Lemma: If the trace form on $A$ is nondegenerate, then $A$ is semisimple.

Proof. Let $j \in J(A)$ be an element of the Jacobson radical of $A$. On a finite-dimensional $k$-algebra, $J(A)$ can be characterized as the largest nilpotent right ideal of $A$. Hence if $b \in A$, then $jb \in J(A)$ is nilpotent. By passing to an algebraic closure of $k$ and upper-triangularizing the action of $jb$ on $A$ by left multiplication we see that the eigenvalues of $jb$ are all zero, so $\text{tr}(jb) = \langle j, b \rangle = 0$. It follows that if $j \neq 0$ then the trace form is degenerate. $\Box$

The trace on $k[G]$ takes a very simple form: $\text{tr}(1) = |G|$, and $\text{tr}(g) = 0$ for all non-identity elements $g$. By assumption, $|G| \neq 0$ in $k$, so it follows that if $a = \sum a_g g, a_g \neq 0$, then

$$\text{tr}(g^{-1} a) = |G| a_g \neq 0$$

and hence the trace form is nondegenerate. The conclusion follows. $\Box$

Your mistake is assuming that $k_1^p + k_2^p \neq 0$.

Hint: As $G$ is cyclic, say with generator $g$, we have $$k[G] = k[g]/(g^p - 1).$$ Show that the map $$k[x]/x^p \to k[G]$$ defined by $x \mapsto g - 1$ is an isomorphism. Then it shouldn't be hard to see that $k[x]/x^p$ is not semisimple.
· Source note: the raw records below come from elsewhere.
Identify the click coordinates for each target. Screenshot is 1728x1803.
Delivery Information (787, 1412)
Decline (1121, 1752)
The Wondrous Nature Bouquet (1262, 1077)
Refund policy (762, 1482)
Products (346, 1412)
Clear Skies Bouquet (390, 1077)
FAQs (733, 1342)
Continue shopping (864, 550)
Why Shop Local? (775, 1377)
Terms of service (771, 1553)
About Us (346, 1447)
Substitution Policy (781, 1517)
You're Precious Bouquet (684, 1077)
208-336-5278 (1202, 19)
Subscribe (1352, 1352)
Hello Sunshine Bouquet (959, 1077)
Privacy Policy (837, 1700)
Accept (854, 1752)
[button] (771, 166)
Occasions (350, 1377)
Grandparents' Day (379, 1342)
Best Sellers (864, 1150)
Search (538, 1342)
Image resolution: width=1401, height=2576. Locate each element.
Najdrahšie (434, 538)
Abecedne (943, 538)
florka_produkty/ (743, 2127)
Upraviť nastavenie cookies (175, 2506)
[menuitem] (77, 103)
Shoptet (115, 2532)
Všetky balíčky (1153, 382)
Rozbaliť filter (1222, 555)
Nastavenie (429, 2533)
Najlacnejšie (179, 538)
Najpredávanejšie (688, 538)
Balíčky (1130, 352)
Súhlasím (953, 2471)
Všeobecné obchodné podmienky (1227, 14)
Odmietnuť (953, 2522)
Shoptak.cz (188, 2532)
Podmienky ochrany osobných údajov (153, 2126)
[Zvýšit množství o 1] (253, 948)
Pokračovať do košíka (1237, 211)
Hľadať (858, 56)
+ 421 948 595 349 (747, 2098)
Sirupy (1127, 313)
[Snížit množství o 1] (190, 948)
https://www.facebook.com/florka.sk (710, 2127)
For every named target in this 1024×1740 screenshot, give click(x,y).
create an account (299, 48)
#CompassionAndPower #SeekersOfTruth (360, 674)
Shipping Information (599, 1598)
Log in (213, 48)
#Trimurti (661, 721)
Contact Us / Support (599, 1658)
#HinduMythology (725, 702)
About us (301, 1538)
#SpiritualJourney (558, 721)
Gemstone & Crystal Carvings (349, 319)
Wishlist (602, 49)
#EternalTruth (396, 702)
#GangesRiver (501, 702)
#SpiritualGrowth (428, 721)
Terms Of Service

For the very reason you indicate, you can see that $k[G]$ contains a non-zero nilpotent element: let $g$ be a generator of $G$: the $(1_{G}-g)^{p} = 1_{G} - g^{p} = 0.$ In particular, if $M$ is an irreducible $k[G]$-module, then $0$ is the only eigenvalue of $1_{G}-g,$ and $1$ is the only eigenvalue of $g$ on $M$. Now as $G$ is Abelian, $M(1_{G}-g)$ is a $k[G]$-submodule of $M$, so is $\{0\}$, as $1_{G}-g$ is not invertible.Since $g$ generates $G,$ we see that $M$ must be the trivial module. Hence $k[G]$ is not semisimple, since the regular module is certainly not a direct sum of trivial modules.